6. The control method for a hydrogen internal combustion engine range extender power system according to claim 1, characterized in that, The hydrogen internal combustion engine range extender power system includes: a hydrogen internal combustion engine, a range extender generator, a motor controller, a power battery, and a drive motor; The hydrogen internal combustion engine is connected to a hydrogen storage cylinder gas line for providing hydrogen, and the hydrogen internal combustion engine is mechanically connected to the range extender generator. Under any target operating condition in which the hydrogen internal combustion engine is in operation, the hydrogen internal combustion engine is used to drive the range extender generator to generate electricity and supply power to the power battery and / or the drive motor in the hydrogen internal combustion engine range extender power system, and the hydrogen internal combustion engine operates according to the excess air coefficient. The motor controller is electrically connected to the range extender generator, the drive motor, and the power battery, and is used to control the power generation of the range extender generator, the output power of the drive motor, and the charging power of the power battery.
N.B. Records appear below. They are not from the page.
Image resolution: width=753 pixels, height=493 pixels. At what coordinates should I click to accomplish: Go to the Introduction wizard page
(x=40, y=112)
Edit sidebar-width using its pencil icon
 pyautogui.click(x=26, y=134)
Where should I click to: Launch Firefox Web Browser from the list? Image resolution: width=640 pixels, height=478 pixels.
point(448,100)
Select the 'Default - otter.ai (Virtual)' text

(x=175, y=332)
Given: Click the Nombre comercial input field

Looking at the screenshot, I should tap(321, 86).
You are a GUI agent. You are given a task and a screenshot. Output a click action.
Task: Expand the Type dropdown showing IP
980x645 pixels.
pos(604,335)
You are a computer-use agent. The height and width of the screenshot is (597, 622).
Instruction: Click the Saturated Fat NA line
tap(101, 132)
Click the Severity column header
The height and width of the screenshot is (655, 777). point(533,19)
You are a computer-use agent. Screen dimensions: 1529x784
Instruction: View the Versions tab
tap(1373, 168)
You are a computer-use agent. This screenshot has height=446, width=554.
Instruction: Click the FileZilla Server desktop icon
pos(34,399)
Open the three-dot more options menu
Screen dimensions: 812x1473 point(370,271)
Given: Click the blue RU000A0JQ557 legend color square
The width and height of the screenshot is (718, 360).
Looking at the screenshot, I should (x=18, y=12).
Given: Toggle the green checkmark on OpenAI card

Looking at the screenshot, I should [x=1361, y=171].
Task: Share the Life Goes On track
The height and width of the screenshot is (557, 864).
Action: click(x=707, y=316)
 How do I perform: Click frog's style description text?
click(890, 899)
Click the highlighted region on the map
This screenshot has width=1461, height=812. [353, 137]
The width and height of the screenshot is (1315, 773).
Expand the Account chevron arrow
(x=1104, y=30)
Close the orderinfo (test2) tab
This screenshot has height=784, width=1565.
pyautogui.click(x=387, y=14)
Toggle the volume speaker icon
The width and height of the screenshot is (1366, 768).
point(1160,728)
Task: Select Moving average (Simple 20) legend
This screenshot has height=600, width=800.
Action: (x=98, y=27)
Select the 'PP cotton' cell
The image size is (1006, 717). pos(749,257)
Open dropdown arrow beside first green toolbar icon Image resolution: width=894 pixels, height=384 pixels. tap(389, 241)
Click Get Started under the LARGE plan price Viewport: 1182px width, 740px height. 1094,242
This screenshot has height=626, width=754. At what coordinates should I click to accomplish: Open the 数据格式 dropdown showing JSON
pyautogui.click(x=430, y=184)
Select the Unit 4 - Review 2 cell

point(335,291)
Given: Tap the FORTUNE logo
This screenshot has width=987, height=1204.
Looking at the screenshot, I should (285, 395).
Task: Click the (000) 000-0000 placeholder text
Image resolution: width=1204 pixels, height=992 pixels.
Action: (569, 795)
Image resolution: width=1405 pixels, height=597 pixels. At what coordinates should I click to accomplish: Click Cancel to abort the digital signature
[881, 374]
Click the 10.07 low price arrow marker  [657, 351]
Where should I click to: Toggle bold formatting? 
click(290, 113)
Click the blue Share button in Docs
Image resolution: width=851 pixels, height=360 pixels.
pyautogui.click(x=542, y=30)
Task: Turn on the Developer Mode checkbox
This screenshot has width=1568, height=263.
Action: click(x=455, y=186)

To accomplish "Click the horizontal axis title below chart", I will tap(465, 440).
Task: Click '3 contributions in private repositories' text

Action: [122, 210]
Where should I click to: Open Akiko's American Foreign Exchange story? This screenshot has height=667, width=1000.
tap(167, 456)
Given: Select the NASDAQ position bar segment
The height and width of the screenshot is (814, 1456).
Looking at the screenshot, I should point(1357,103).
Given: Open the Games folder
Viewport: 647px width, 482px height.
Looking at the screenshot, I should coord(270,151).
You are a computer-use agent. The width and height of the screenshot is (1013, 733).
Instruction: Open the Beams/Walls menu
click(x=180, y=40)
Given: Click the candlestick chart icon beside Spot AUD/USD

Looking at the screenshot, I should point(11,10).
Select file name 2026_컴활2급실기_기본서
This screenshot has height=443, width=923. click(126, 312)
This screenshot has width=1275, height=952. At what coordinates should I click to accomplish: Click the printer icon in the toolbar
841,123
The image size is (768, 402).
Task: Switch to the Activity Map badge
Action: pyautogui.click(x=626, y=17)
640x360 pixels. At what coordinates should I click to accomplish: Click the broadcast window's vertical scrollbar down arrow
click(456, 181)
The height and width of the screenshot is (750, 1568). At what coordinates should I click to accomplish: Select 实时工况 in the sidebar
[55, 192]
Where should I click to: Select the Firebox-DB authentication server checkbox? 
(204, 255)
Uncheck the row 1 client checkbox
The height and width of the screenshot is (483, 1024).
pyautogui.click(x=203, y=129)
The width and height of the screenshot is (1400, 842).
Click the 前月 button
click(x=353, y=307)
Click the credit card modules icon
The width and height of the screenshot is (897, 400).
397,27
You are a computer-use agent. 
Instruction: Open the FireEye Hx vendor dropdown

7. The control method for a hydrogen internal combustion engine range extender power system according to claim 1, characterized in that, The hydrogen internal combustion engine range extender system also includes: an on-board charger and a gearbox; The power battery is electrically connected to the on-board charger and is used to receive charging through the on-board charger. The gearbox is mechanically connected to the drive motor and the wheels.
8. The control method for a hydrogen internal combustion engine range extender power system according to claim 6, characterized in that, In front-wheel drive vehicles, the generator controller and drive motor controller in the motor controller are integrated. In rear-wheel drive vehicles, the generator controller and drive motor controller in the motor controller are separate units.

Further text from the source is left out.